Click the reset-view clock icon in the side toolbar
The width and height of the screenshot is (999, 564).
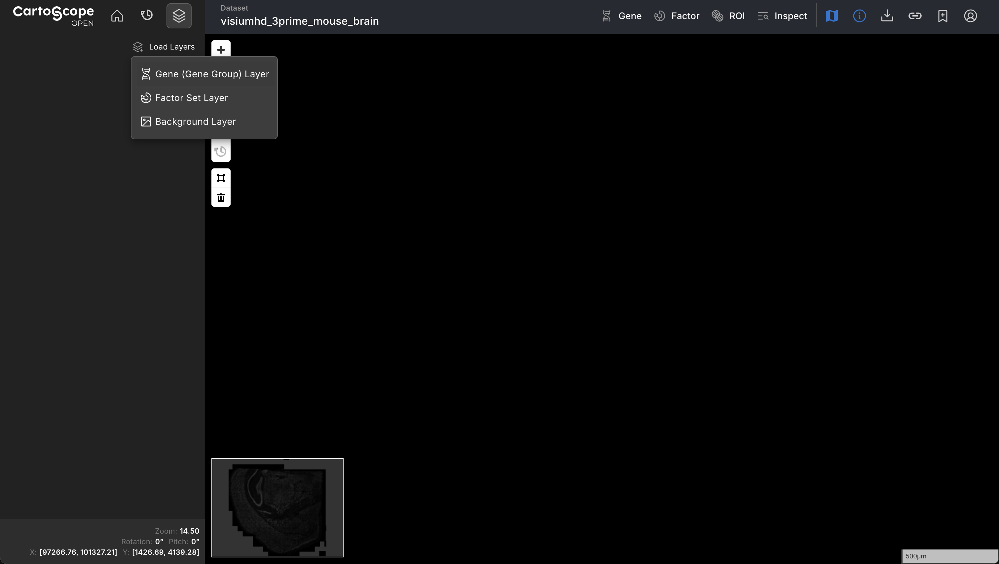click(221, 151)
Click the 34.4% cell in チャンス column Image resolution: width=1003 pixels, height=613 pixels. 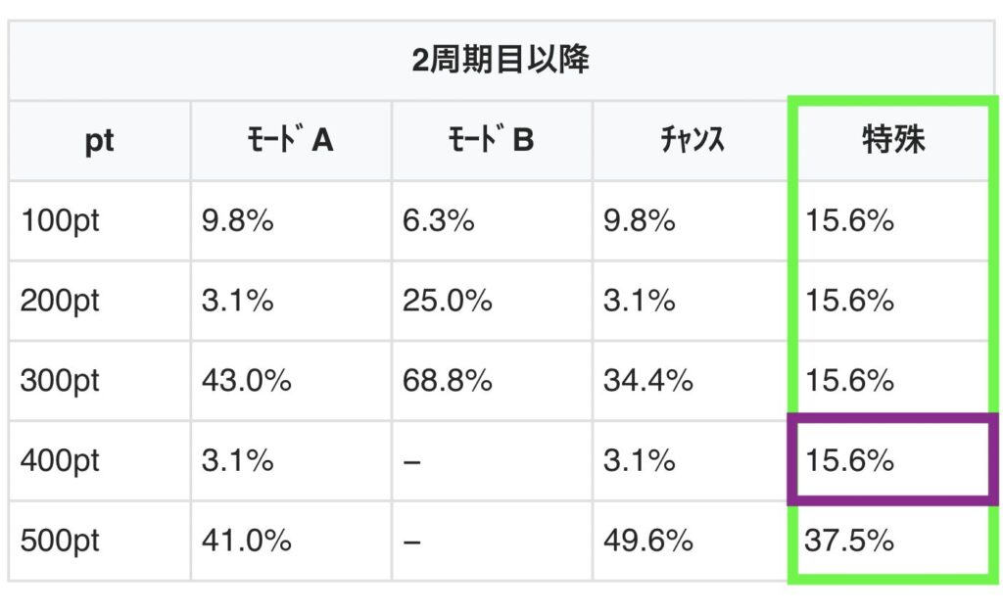(647, 380)
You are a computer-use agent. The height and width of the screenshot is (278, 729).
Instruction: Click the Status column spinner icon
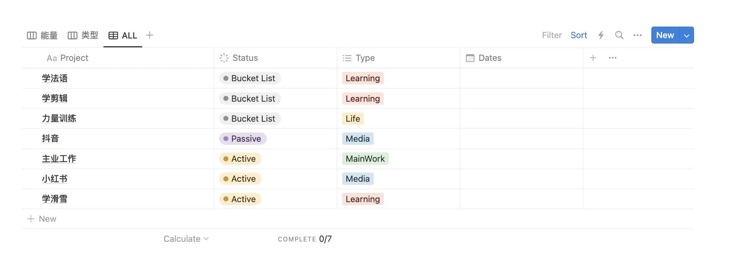(x=224, y=58)
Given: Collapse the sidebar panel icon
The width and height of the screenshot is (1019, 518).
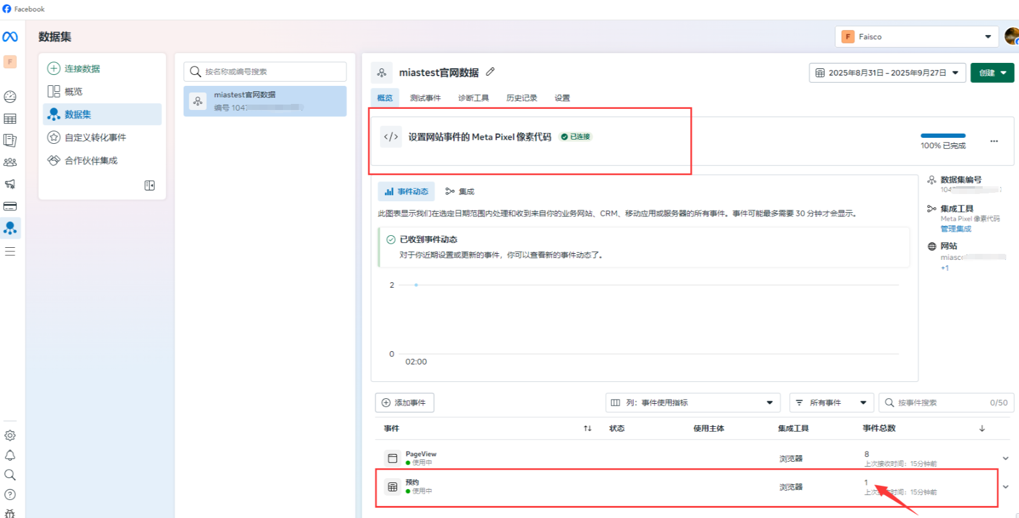Looking at the screenshot, I should point(149,186).
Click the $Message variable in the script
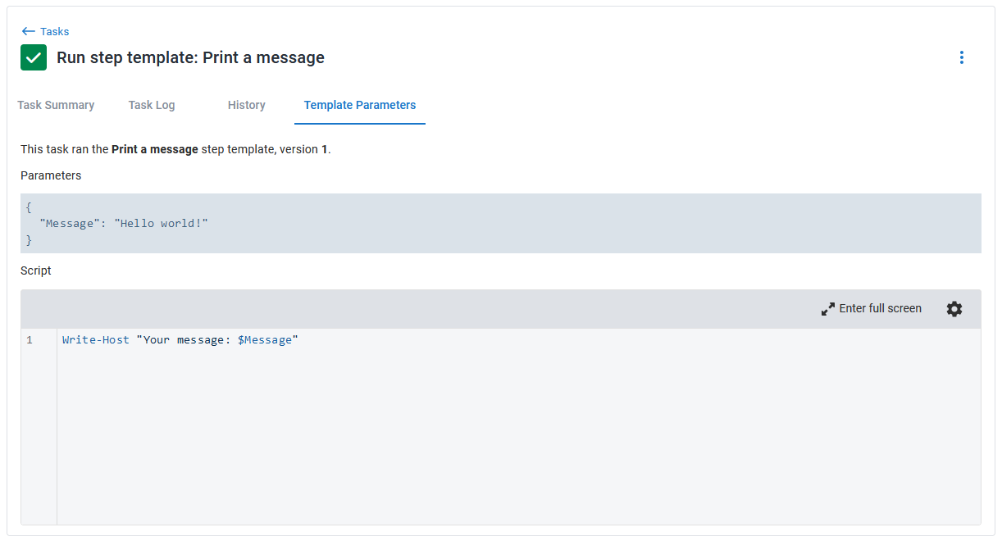 pyautogui.click(x=265, y=340)
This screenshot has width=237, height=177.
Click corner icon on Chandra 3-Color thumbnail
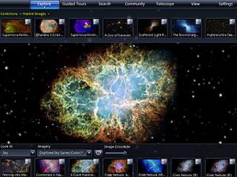pyautogui.click(x=62, y=22)
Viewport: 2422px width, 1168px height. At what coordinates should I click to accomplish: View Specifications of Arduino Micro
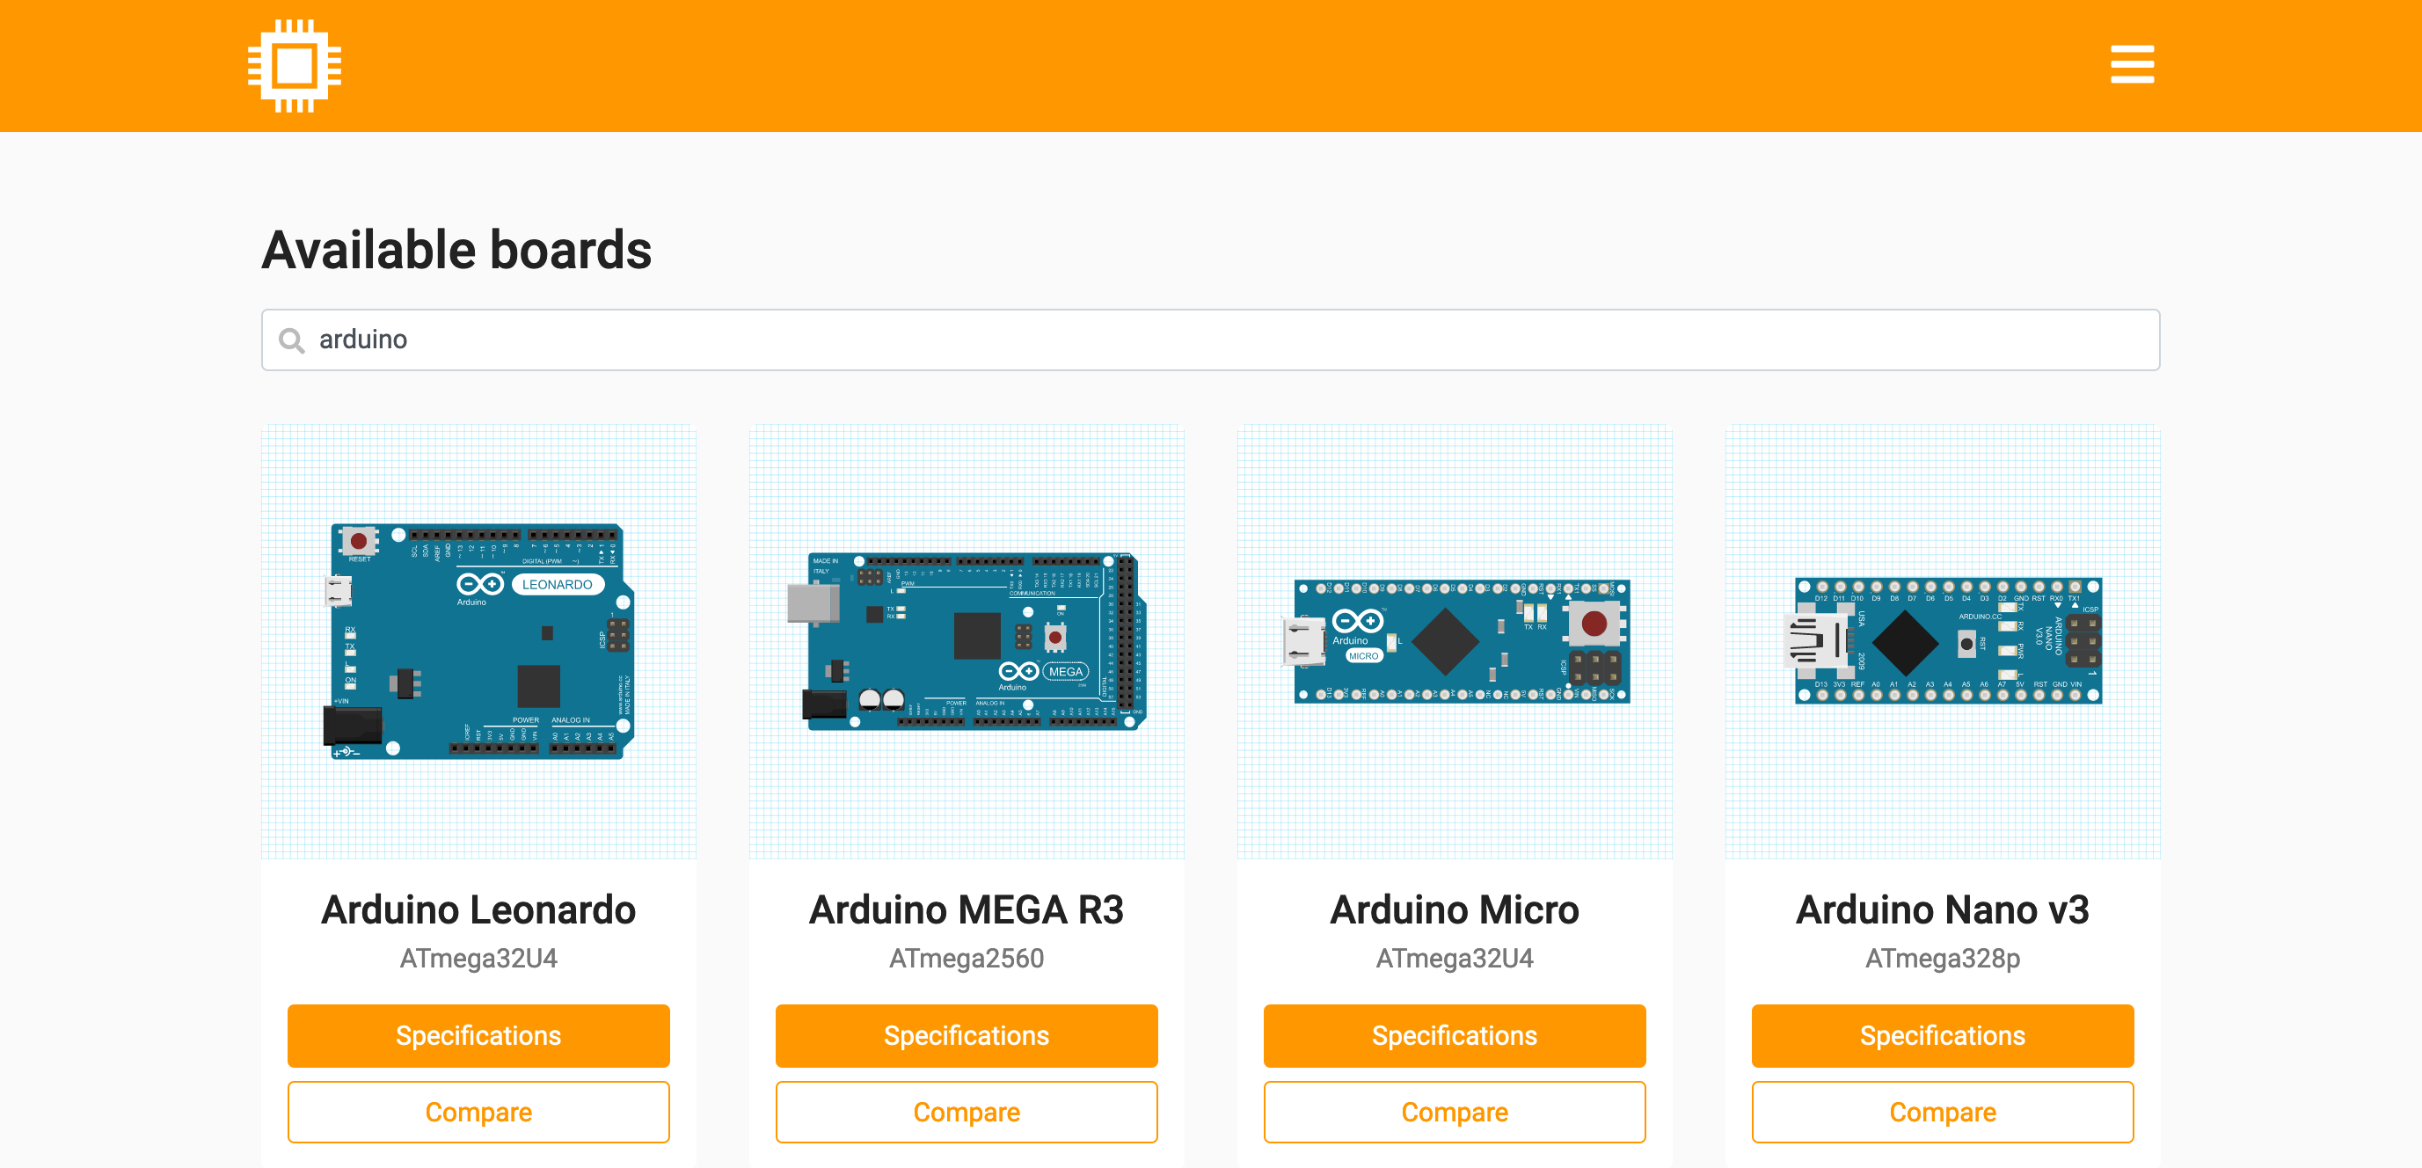(x=1455, y=1035)
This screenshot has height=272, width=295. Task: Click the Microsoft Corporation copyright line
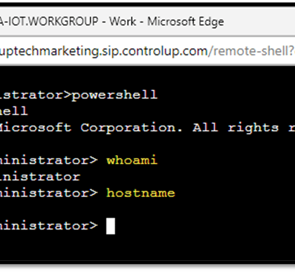(91, 127)
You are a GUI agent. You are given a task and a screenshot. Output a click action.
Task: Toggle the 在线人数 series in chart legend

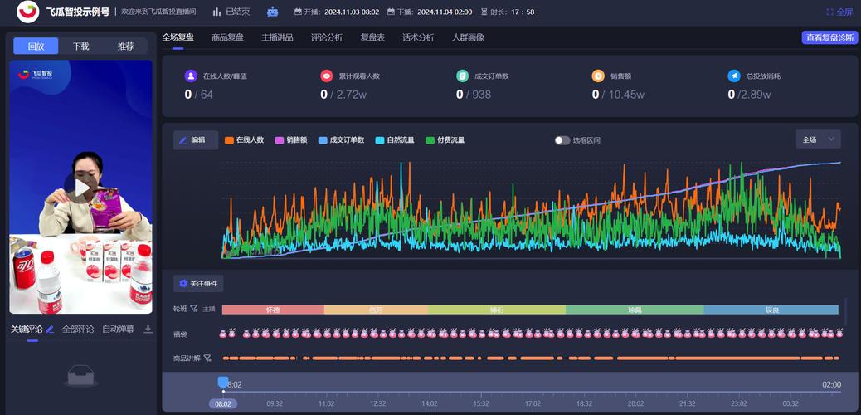(x=244, y=140)
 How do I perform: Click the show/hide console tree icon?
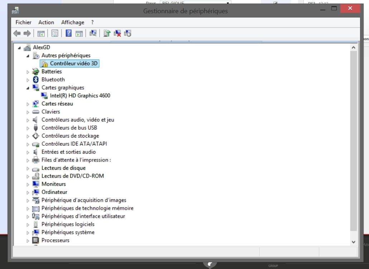tap(41, 33)
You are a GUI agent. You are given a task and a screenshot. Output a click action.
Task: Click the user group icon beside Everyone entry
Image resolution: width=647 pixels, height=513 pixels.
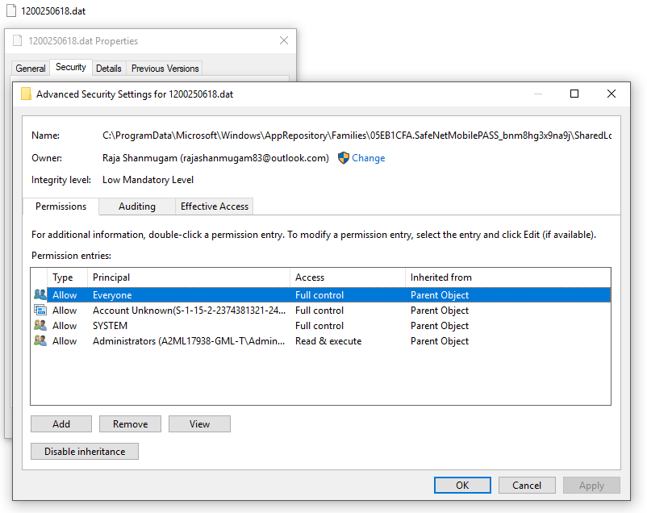(x=40, y=295)
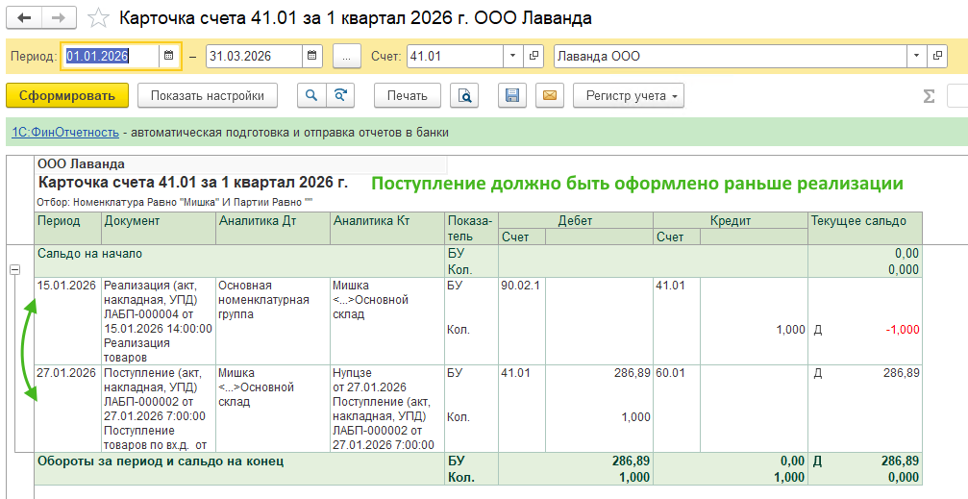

▸ Problem to solve: Copy word for word the lines starting at the one containing "Viewport: 2422px width, 1168px" and ending at the end of the entries, with both ends included. Leave out the pictures.

▸ Problem solution:
Viewport: 2422px width, 1168px height. At what coordinates should I click to accomplish: View Specifications of Arduino Micro
(x=1455, y=1035)
This screenshot has height=272, width=295. Task: Click the Microsoft Corporation copyright line
(91, 127)
You are a GUI agent. You are given a task and a screenshot. Output a click action.
Task: Toggle the 在线人数 series in chart legend

(x=244, y=140)
 How do I perform: Click the show/hide console tree icon?
tap(41, 33)
You are a GUI agent. You are given a task and a screenshot. Output a click action.
Task: Click the user group icon beside Everyone entry
Image resolution: width=647 pixels, height=513 pixels.
(x=40, y=295)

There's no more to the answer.